Repository files navigation

pyyaml-include

GitHub tag Python Package Documentation Status PyPI codecov

Include other YAML files into your YAML documents

pyyaml-include extends PyYAML with a simple, powerful include mechanism. Support local files, HTTP, S3, SFTP, and more through fsspec.


Quick Start

pip install "pyyaml-include"
# main.py
import yaml
import yaml_include

# Register the include tag
yaml.add_constructor("!inc", yaml_include.Constructor())

# Load YAML with includes
with open("config.yml") as f:
    config = yaml.full_load(f)
# config.yml
database: !inc config/database.yml
features: !inc config/features/*.yml

That's it!
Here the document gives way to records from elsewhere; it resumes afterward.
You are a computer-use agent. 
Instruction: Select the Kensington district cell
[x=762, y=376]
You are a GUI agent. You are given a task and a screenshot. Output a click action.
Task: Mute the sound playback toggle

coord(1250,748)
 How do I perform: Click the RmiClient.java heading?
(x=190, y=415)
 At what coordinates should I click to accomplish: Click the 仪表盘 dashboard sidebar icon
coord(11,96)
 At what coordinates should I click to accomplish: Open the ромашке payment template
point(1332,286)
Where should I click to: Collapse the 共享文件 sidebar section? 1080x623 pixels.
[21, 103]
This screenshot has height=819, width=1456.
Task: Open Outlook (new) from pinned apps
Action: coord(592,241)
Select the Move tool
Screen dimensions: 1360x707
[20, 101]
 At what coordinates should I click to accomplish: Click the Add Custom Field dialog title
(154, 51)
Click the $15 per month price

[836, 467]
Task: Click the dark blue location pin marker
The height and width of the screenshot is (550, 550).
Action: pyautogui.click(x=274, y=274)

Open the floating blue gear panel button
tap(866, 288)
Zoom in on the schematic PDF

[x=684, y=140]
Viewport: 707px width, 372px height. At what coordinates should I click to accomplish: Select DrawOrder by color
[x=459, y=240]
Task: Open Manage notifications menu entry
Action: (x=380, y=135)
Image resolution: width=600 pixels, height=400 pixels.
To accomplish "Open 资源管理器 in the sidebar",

Your YAML files are now merged together.


Table of Contents


Why pyyaml-include?

Feature Description
Simple Just add !inc tag to your YAML
Flexible Include local files, HTTP, S3, SFTP, and more
Powerful Wildcard patterns, nested includes, custom loaders
Production-ready Comprehensive tests, type hints, documentation

Installation

Basic Installation

pip install "pyyaml-include"

With Remote File Support

# HTTP/HTTPS files
pip install "pyyaml-include" fsspec[http]

# S3 files
pip install "pyyaml-include" fsspec[s3]

# SFTP files
pip install "pyyaml-include" fsspec[sftp]

# Multiple sources
pip install "pyyaml-include" fsspec[http,s3,sftp]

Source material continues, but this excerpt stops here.